We don't totally dismiss the idea of having GPU support in SHAInet but due to our lack of Matrix based logic it might be hard to add.

Some more thoughts Regarding your suggestion of data slicing, we agree that a more established Data class is needed. We had some help with this from the community, we do however want to improve this point further.

As a final note, this being a "free time open source project", the progress depends on our free time :) We try our best with improving and implementing, but we are very welcoming of any type of help.

mratsim commented 6 years ago

I see,

If you are interested in biomimetic/neuromorphic neural networks (bio-based instead of matrix based), you might find the publications by Patrick Pirim interesting, he spent his whole career on bio-inspired computing and is researching a self-driving car alternative that is not powered by deep learning.

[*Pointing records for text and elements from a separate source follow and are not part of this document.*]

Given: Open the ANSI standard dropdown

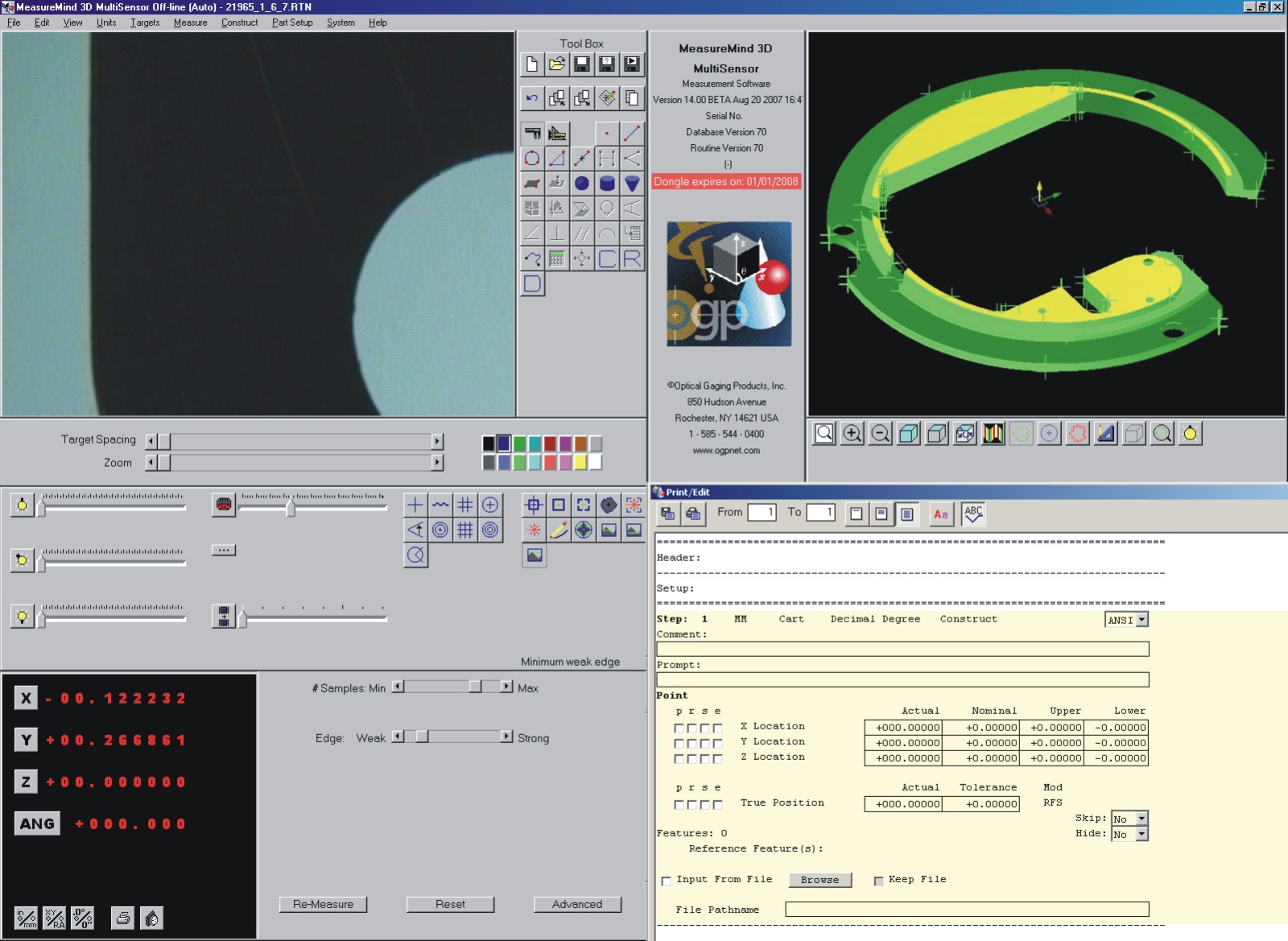Looking at the screenshot, I should (1141, 620).
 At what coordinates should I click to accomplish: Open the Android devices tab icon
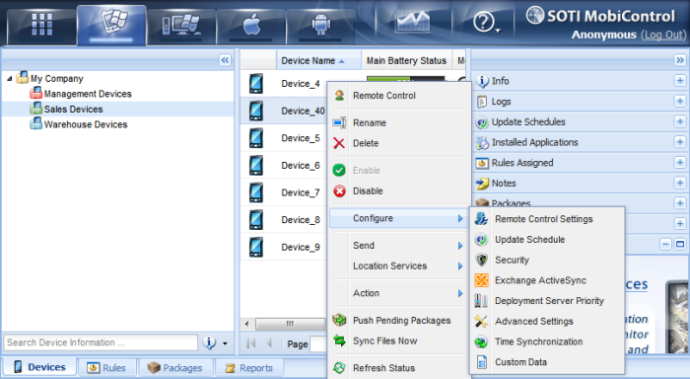click(321, 25)
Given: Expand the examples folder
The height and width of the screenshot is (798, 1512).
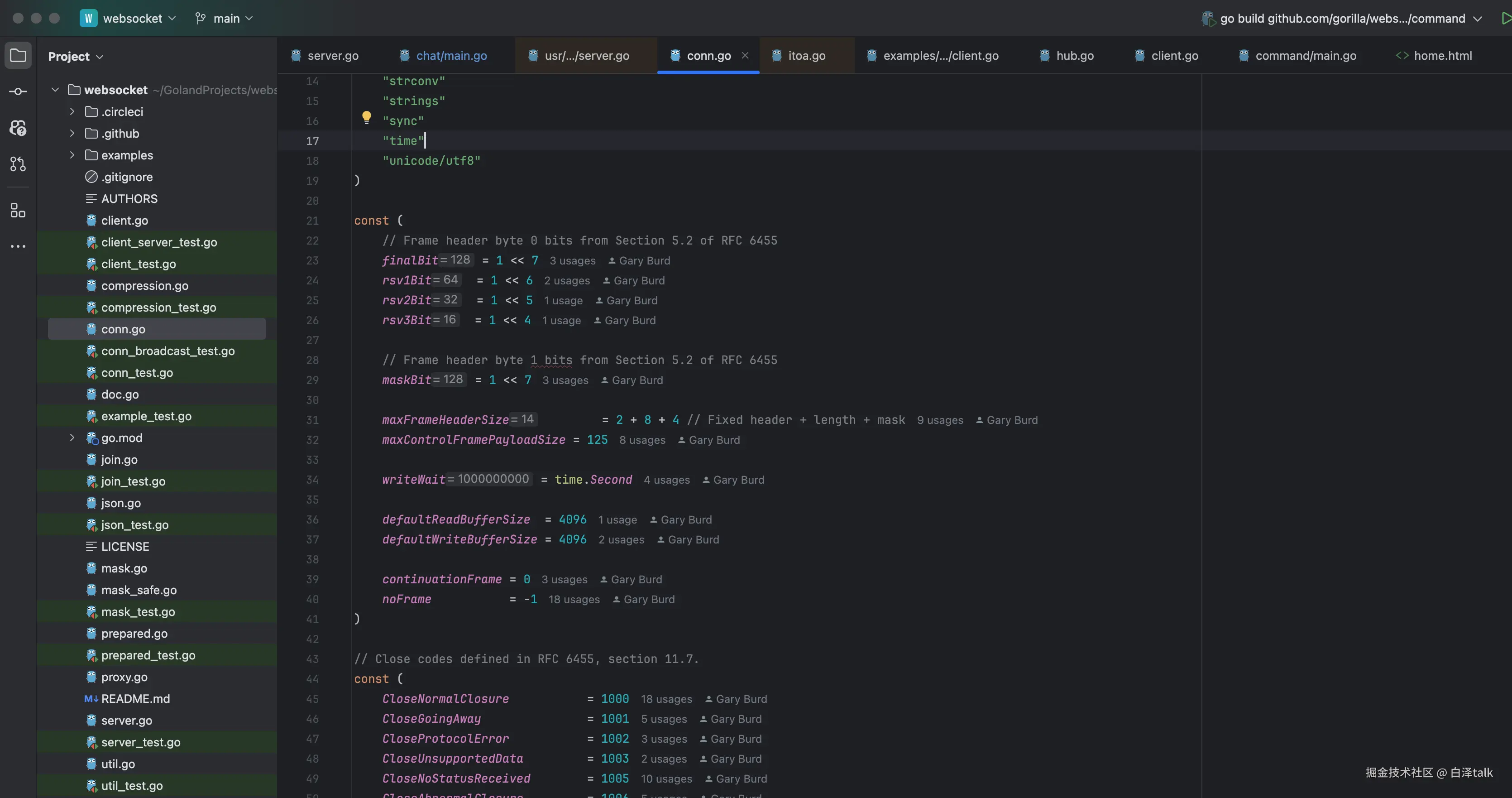Looking at the screenshot, I should [x=72, y=155].
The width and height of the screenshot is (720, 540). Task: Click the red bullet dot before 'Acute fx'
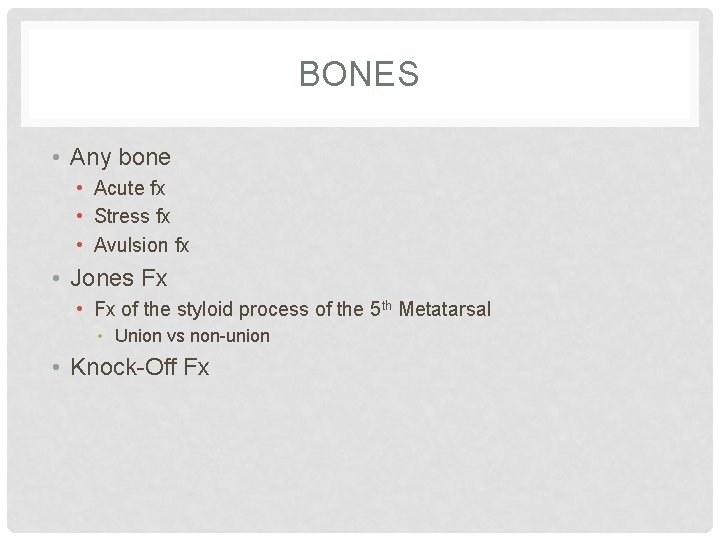tap(80, 188)
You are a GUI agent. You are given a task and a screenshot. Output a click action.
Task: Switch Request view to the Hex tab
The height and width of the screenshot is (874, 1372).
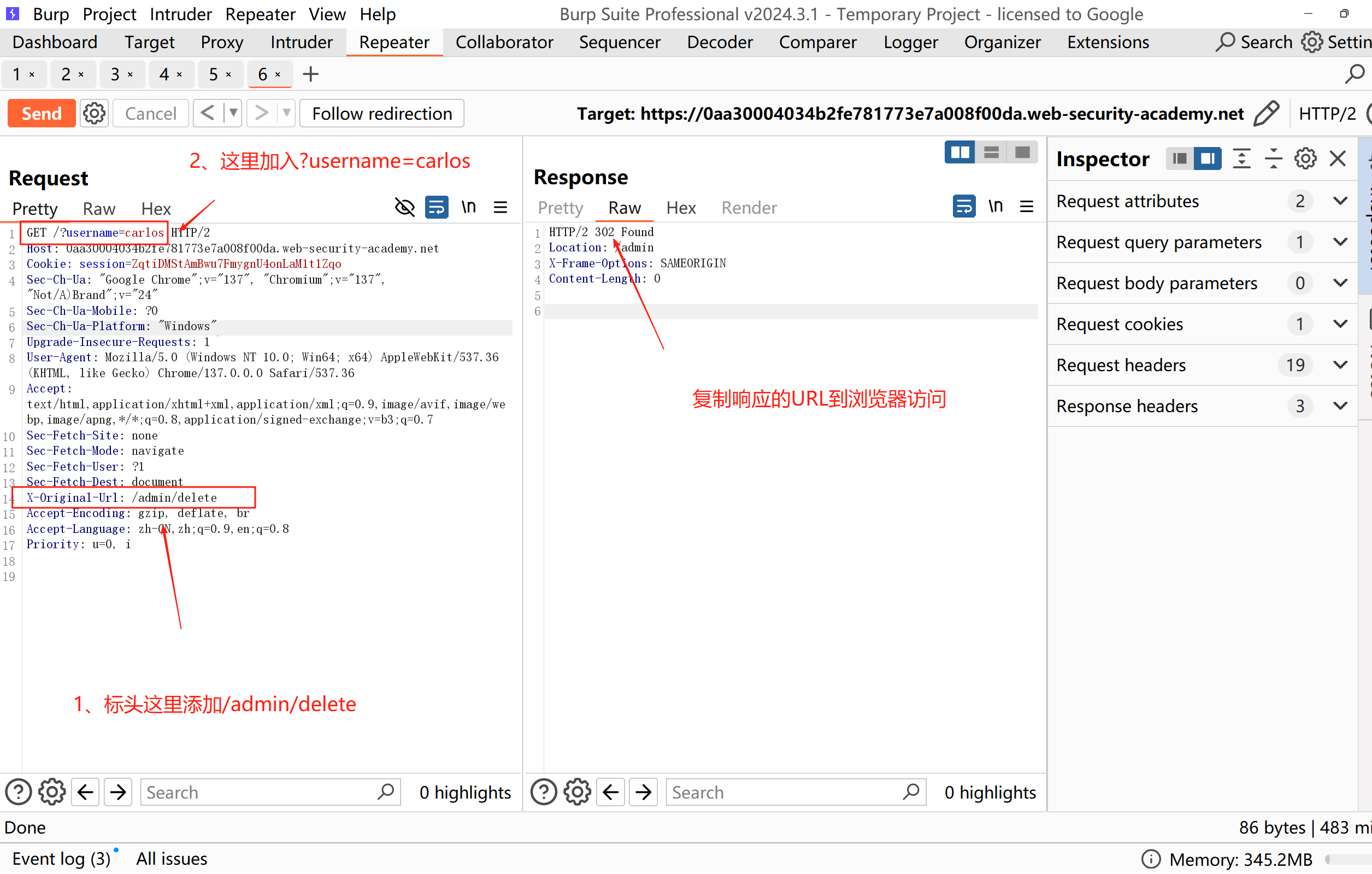coord(156,209)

I see your approach as micro-based while matrices are macro-based i.e. introduce diversity in the neuron ecosystem at the individual level vs at the level of species (layers).

Regarding FANN, I didn't know about it, looking into the data structure, I'm sure it has the same performance issues as it maintains a list/vectors of connected neurons for each neurons which grows geometrically.

I'm happy to discuss design and performance implications. I can't contribute code unfortunately due to lack of time and Crystal not being a language I know at all.

mratsim commented 6 years ago

Since my questions were answered I'm closing this. Thank you again.